Initialization & Empty-Config Bypass
Bypass Semantics: Initializing the service with an empty configuration string ("") now successfully initializes the Retrofit service layer in a bypass mode. The underlying Retrofit client is configured and traffic passes through normally without Approov protection. A subsequent initialize call with a valid string seamlessly enables Approov protection at runtime.
Public State Exporters: Added public static boolean isInitialized() and exposed public static boolean isApproovEnabled() to safely distinguish between "service layer ready" and "native SDK actively protecting traffic".
Fail-Fast Native Helpers: Consistently gated all direct native wrappers (precheck(), fetchToken(), getDeviceID(), fetchSecureString(), getAccountMessageSignature(), etc.) on isApproovEnabled(). Calling these methods while bypassed now immediately throws an ApproovException rather than reaching down and crashing the uninitialized native SDK.
Initialization Resilience: Tightened the initialization guard to tolerate benign, cross-service-layer same-config initializations, while properly throwing on legitimate different-configuration failures.

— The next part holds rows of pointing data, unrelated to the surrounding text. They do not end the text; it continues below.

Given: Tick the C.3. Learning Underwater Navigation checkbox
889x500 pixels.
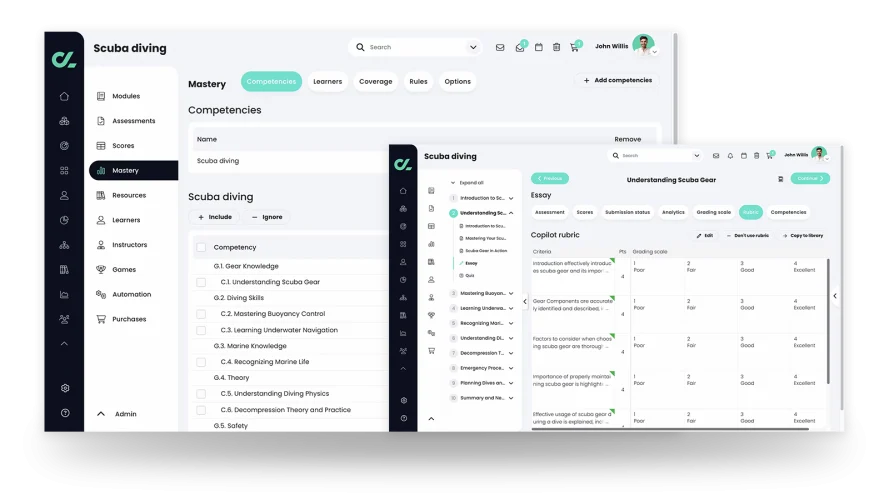Looking at the screenshot, I should (201, 330).
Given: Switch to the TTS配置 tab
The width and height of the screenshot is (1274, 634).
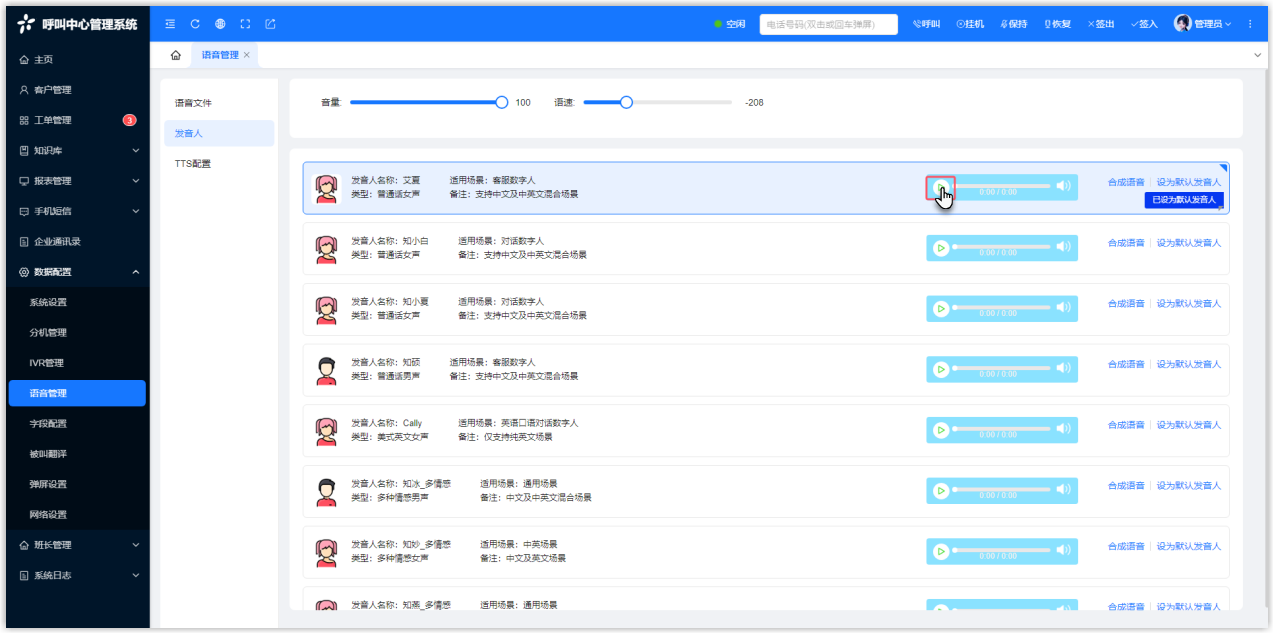Looking at the screenshot, I should [x=193, y=164].
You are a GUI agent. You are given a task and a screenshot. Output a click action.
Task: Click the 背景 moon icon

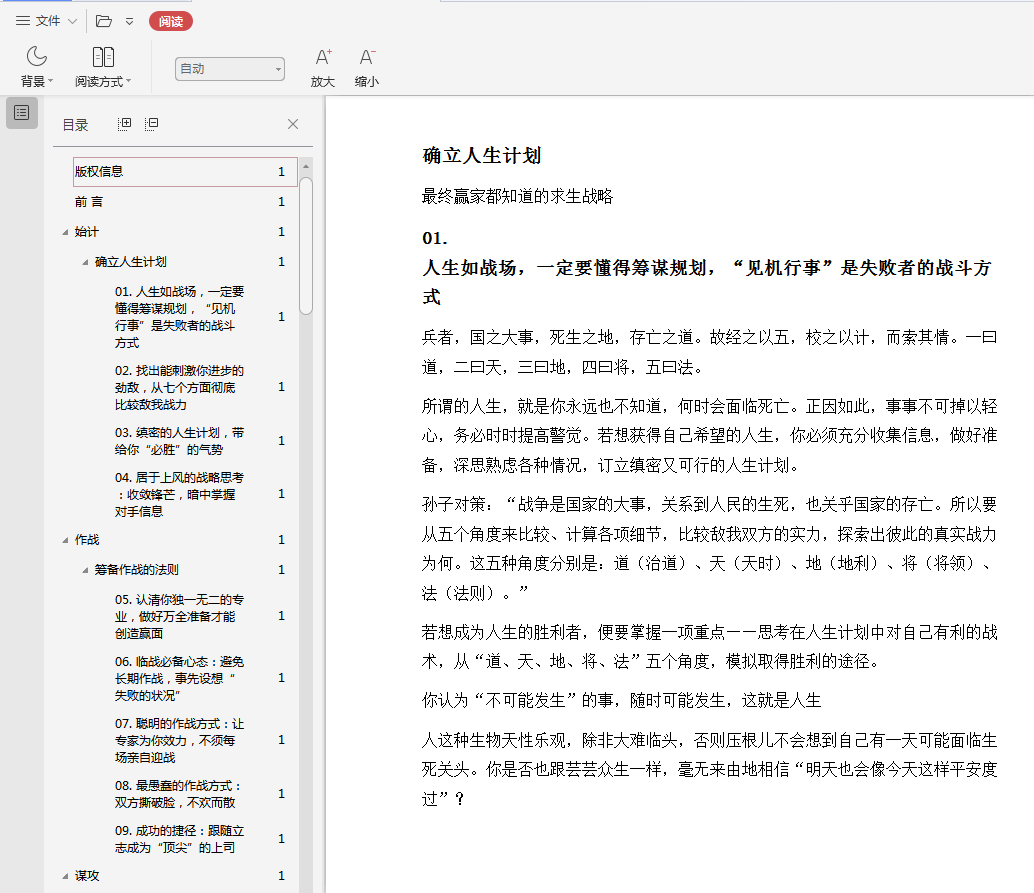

prefetch() Obsoletion: Deprecated prefetch() as a no-op that emits a warning log, aligning it with current SDK architectural behavior where native prefetching is automatic.

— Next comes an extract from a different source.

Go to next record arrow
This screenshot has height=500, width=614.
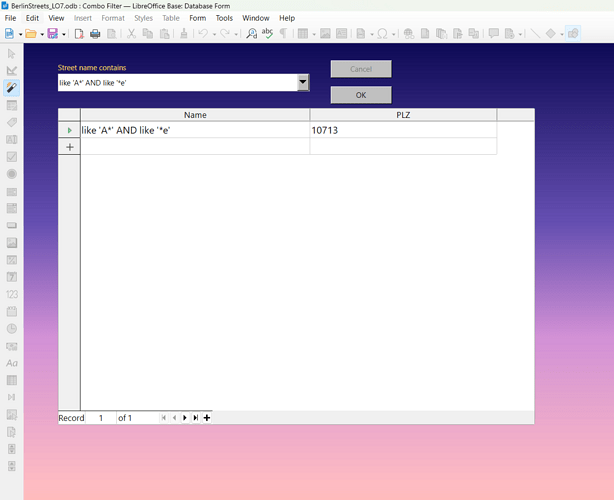point(185,417)
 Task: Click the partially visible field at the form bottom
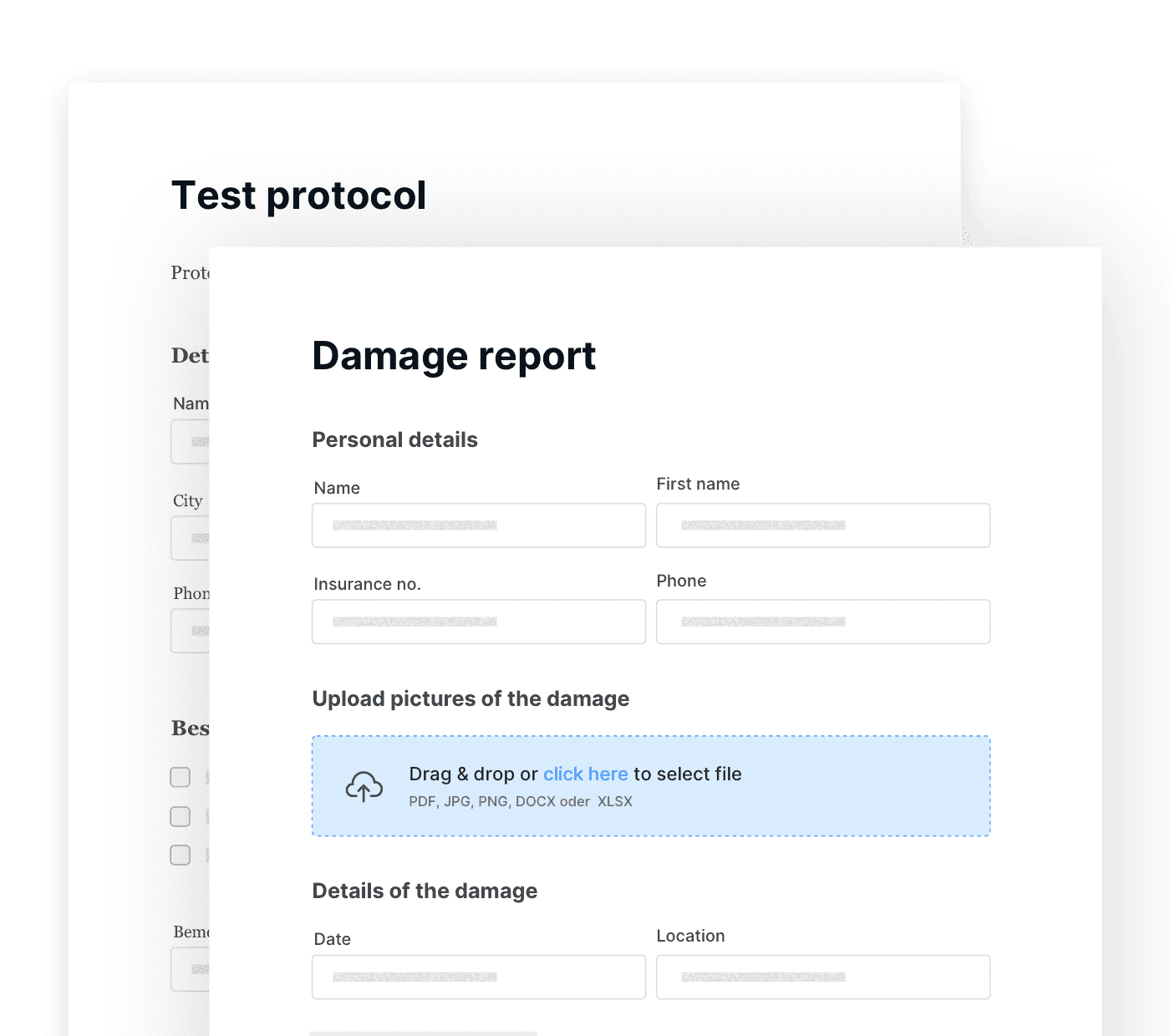click(x=422, y=1033)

Short-Lived Failure Caching
Thread-Safe Caching: Implemented a 500ms failure cache (getCachedFailure / cacheFailureIfNeeded). When the platform SDK returns a hard failure status (NO_NETWORK, POOR_NETWORK, MITM_DETECTED, NO_APPROOV_SERVICE), the result is cached. Subsequent requests within that tight window short-circuit the interceptor, avoiding redundant ~1s SDK blocking calls.
Testing & Infrastructure Standardization
Unified Integration Testing: Added comprehensive test coverage for core service flows using the cross-platform ApproovServiceMiniSdkTest.java from core-service-layers-testing.
Clean Checkout Resilience: Modified settings.gradle and build.gradle to conditionally exclude the ApproovServiceMiniSdkTest source set when the sibling test-support module is missing. This completely resolves compilation failures on clean checkouts, ensuring the repository builds perfectly in standalone or public CI environments.